- _Problem requirements_:
Name every organization, church, or religious movement mentioned in the King James Bible article below.

- _Selected text_:
>> START
King James Bible 400th Anniversary

King James Bible

King James BibleArticle provided with thanks by Sir Andrew Motion, trustee of the King James Bible Trust www.kingjamesbibletrust.org

Most good books need no personal introduction. This Good Book demands one. Because it was written to communicate the word of God, rather than primarily to manifest literary merits, everyone who expresses an opinion about its well-attested beauties needs to establish their relationship with its articles of faith. Unless they do so, there will always be an invisible agenda, informing and/or distorting whatever they say.

So to be clear from the start, my agenda is this: I was raised in the Church of England, and at home and school (a boarding school, and an Oxford Movement foundation) the Bible was a cornerstone of daily life. Specifically, the King James Version. Its words and rhythms are, for me, inseparable from all questions of what I now believe and how I believe it. Saying so, of course, implies that Word and word cannot easily be separated - but I have no difficulty with this idea. Like many writers (and most poets) I’m happy to accept that the ‘meaning’ of a text depends as much on the sound it makes as it does on the sense it carries.
>> END
- _Data shown_:
>> START
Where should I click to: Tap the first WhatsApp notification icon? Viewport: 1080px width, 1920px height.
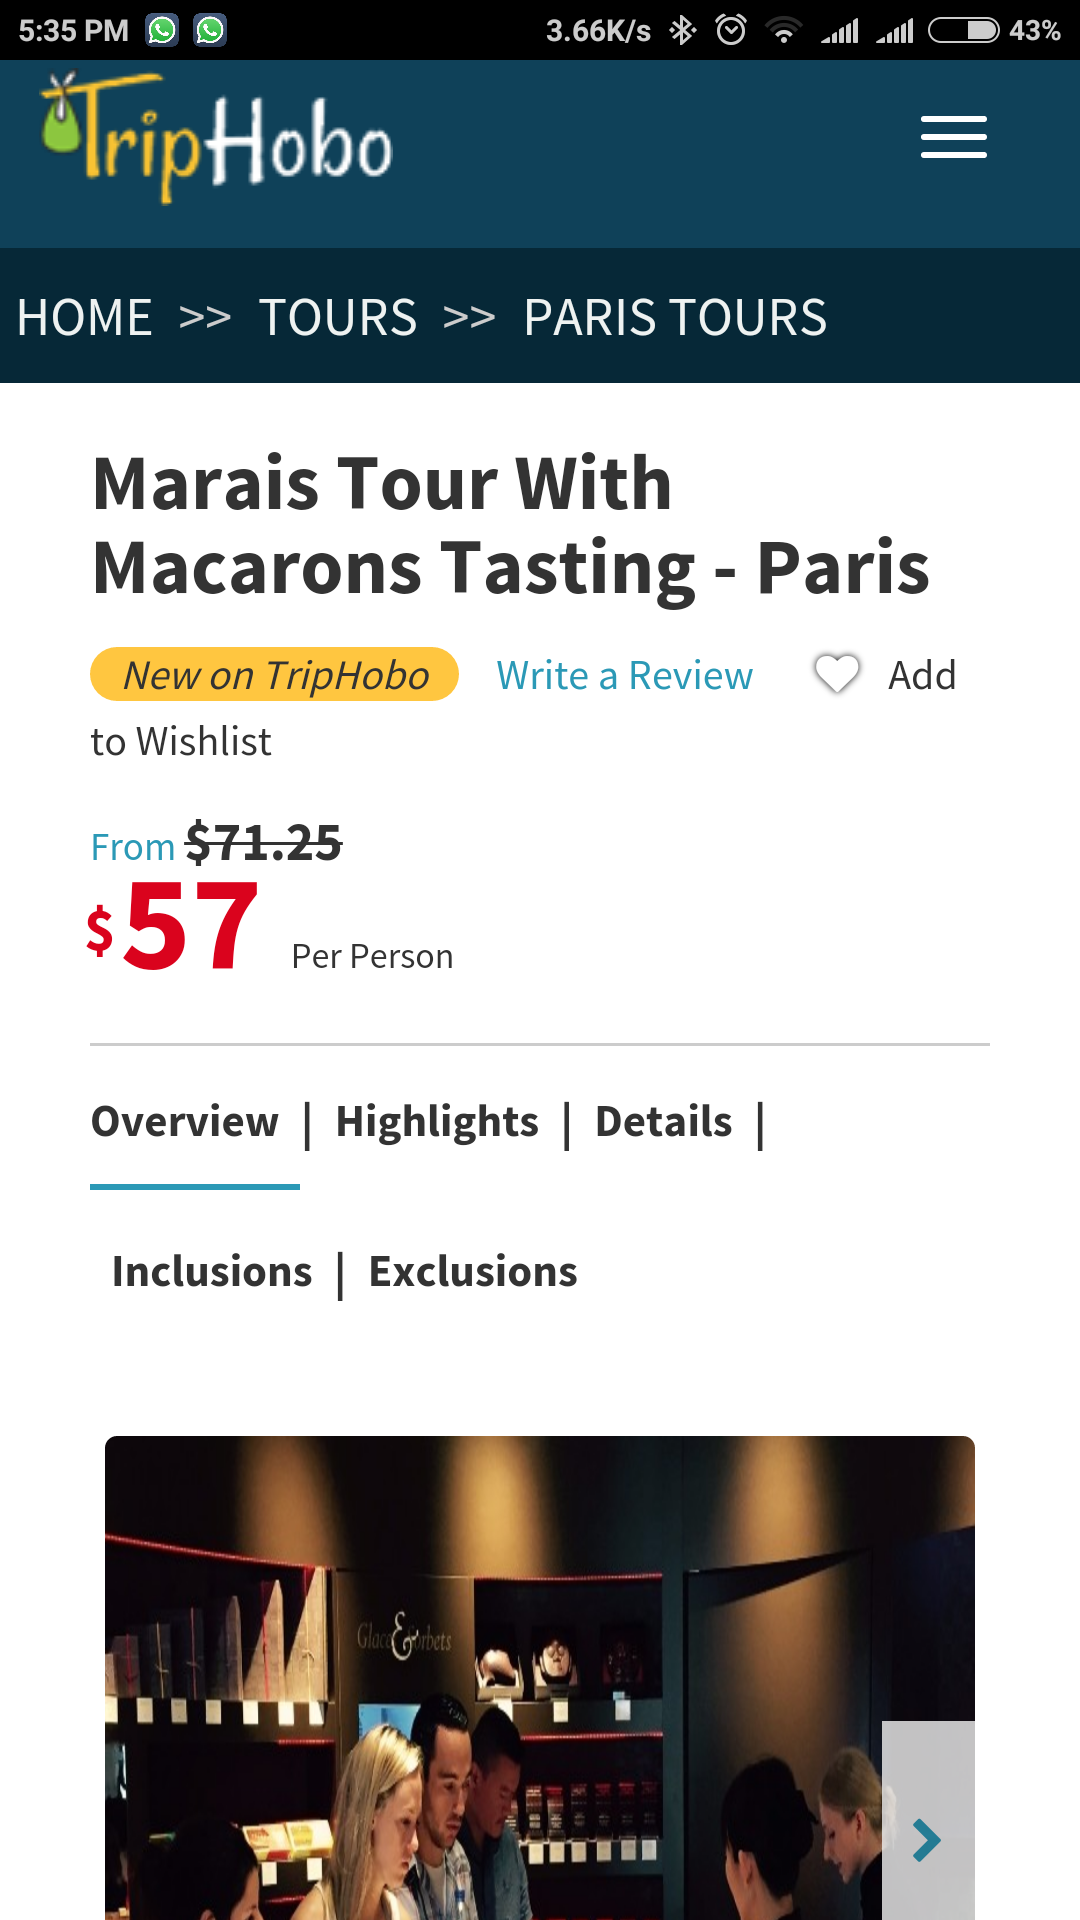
>> END
- _Finished answer_:
King James Bible Trust
Church of England
Oxford Movement